We'll use this simple problem to demonstrate the problems in connection with getting input from a user. Of course, everything said here applies equally well to getting other input - a sequence of characters (e.g. a file name), or floating point values, or anything else.

Using scanf to get input

This is the simple way of getting nearly any input from the user. It's convenient, especially for quick'n'dirty hacks, and most C programmers "know" it - they've learned about printf, and scanf is sooo similar...

Don't be fooled.

Let's look at some differences between printf and scanf first.

scanf needs pointers as arguments

Simple as it may seem, this is a very common error beginners make. They've seen printf used like this:
int user_id;
printf ("User number: %d\n", user_id);
and now they think that they can use scanf in the same way to read input:
scanf ("%d", user_id); /* This is wrong! */
Of course, this doesn't work. scanf expects pointers to the variables into which it should store the values read:
scanf ("%d", &user_id);
Handling illegal input

The above statement will work - as long as the user does enter a number. But what happens if s/he does not? Suppose we want to read in several numbers in a loop:
#define N   10

int numbers[N];
int i;

for (i = 0; i < N; i++) {
  scanf ("%d", &numbers[i]);
}
What happens if the user enters an invalid input in the first scanf? Suppose the user entered
hello<return>
instead of a number. This doesn't match the format of a number, so scanf fails and does not set numbers[i]. It also leaves hello<return> in the input stream! Therefore, the second time round, the same thing happens! And so on, until we've run 10 times through the loop. Not a single number was read!

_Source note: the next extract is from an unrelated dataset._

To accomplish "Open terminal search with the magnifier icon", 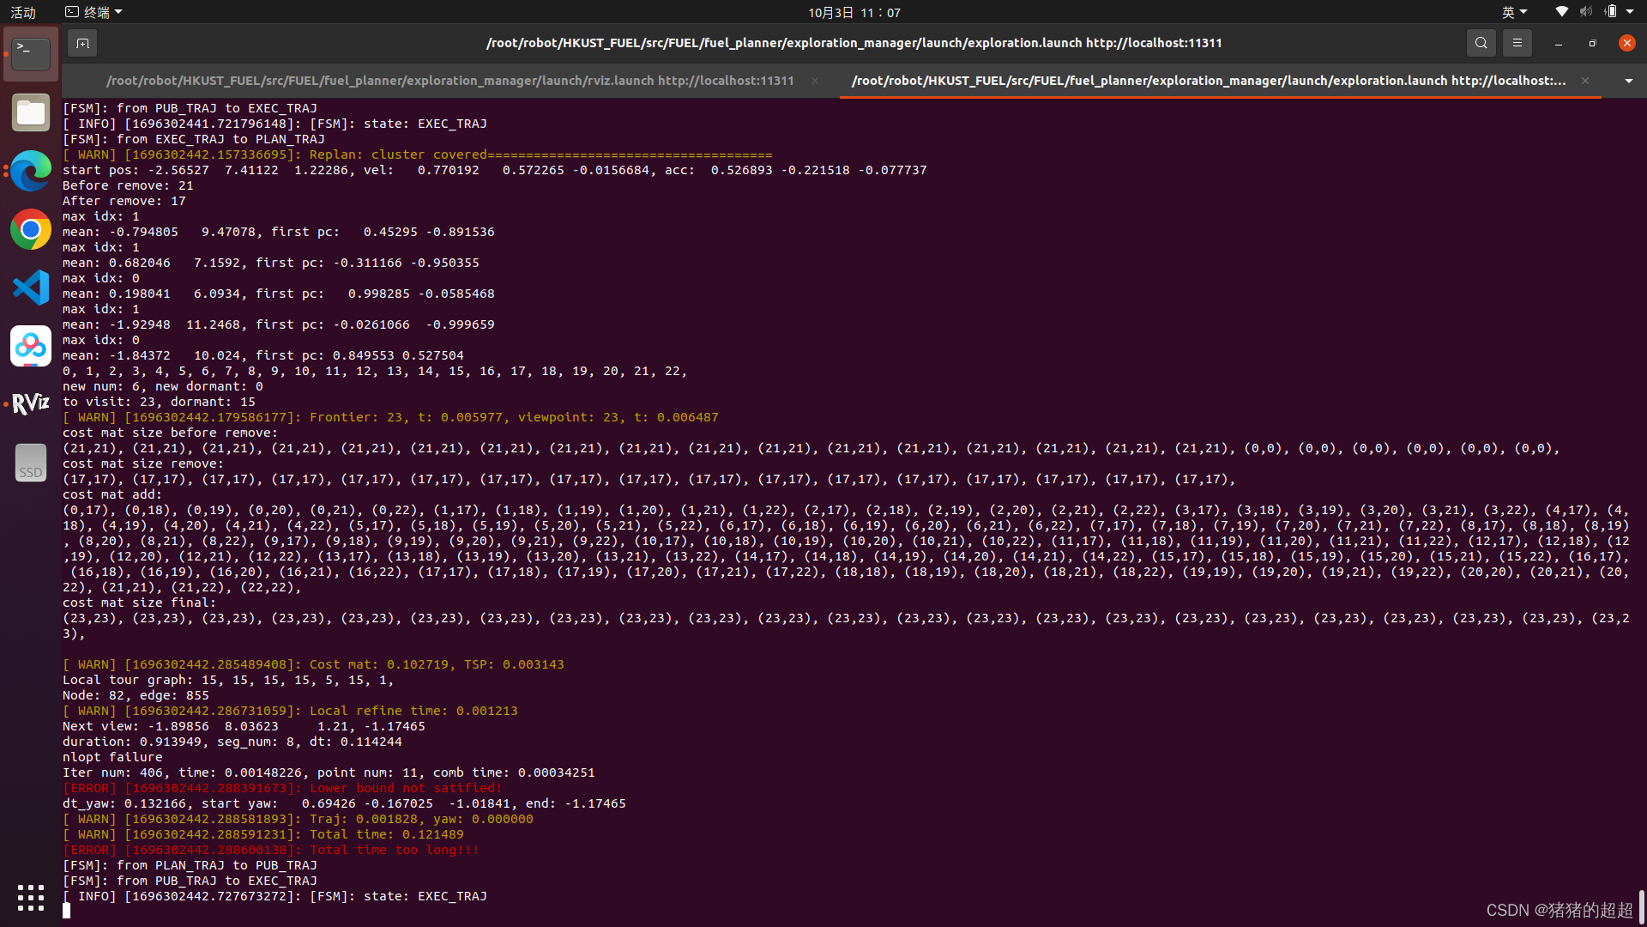I will [1481, 42].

What can we do? We could check scanf's return value, which tells us how many items have been read. But we'd still be left with the problem of getting rid of that erroneous input. We might try something like this:
i = 0;
while (i < N) {
  items_read = scanf ("%d", &numbers[i]);
  if (items_read) {
    i++;
  } else {
    /**** Erroneous input, get rid of it and retry! */
    scanf ("%*[^\n]");
  }
}
Right, this works. The format string "%*[^\n]" means: read any character as long as it's not a newline ('\n'), and then just discard the characters read (the '*' in the format specifier). But the user still might enter the following:
1 2 3 4 5 6 7 8 9 10<return>
although we had wanted him or her to enter one number each time only. The two cases are indistinguishable for our little input loop. And if the input is
1 2 3 4 5 hello 7 8 9 10<return>
things get even hairier.

These (and related problems) are the reason why one usually reads in a whole line of input into a buffer and only then parses it using other techniques even in only halfway serious applications. This approach will be discussed next.

Reading Into a Buffer

This is a very general technique for handling input. Instead of dealing with formatted input directly, we simply read in a whole line, which we then analyze. Reading in a line is simple:

#define BUFFER_LENGTH   40

char line[BUFFER_LENGTH];
char *p;

p = gets (line);  /* Uh-oh. Don't panic. See below. */
if (p == NULL) {
  /* Some error occurred, or we reached end-of-file. No input was read. */
} else {
  /* Parse the line. */
}

That's the general approach. But what happens if the user enters more than BUFFER_LENGTH characters? The gets() function cannot guard against this case - it doesn't know how long the array pointed to by its argument is. Therefore it will simply write beyond line's boundary when the user enters more than BUFFER_LENGTH characters, thus corrupting memory.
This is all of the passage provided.